The expected output is the line with "Screen dimensions: 880x448" followed by every remaining line of the entries, all repeated exactly.

SUPPLIED MATERIAL Block Start

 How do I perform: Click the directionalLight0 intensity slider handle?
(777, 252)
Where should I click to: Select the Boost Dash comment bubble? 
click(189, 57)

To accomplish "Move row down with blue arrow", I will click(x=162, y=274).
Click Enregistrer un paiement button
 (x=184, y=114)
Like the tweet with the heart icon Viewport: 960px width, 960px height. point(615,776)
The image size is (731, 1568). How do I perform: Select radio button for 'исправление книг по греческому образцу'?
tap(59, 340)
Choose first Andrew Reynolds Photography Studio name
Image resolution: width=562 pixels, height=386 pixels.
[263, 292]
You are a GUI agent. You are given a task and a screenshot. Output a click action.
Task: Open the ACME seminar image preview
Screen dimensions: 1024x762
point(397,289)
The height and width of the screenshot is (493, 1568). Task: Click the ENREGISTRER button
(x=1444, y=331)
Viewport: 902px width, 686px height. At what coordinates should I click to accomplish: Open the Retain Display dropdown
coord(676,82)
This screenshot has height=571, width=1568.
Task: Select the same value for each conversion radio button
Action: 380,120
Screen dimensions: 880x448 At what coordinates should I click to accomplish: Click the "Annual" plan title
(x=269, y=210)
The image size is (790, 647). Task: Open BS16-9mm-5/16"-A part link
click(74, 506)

SUPPLIED MATERIAL Block End

> _EXERCISE RESULT_:
Screen dimensions: 880x448 At what coordinates should I click to accomplish: Click the "Annual" plan title
(x=269, y=210)
The image size is (790, 647). Task: Open BS16-9mm-5/16"-A part link
click(74, 506)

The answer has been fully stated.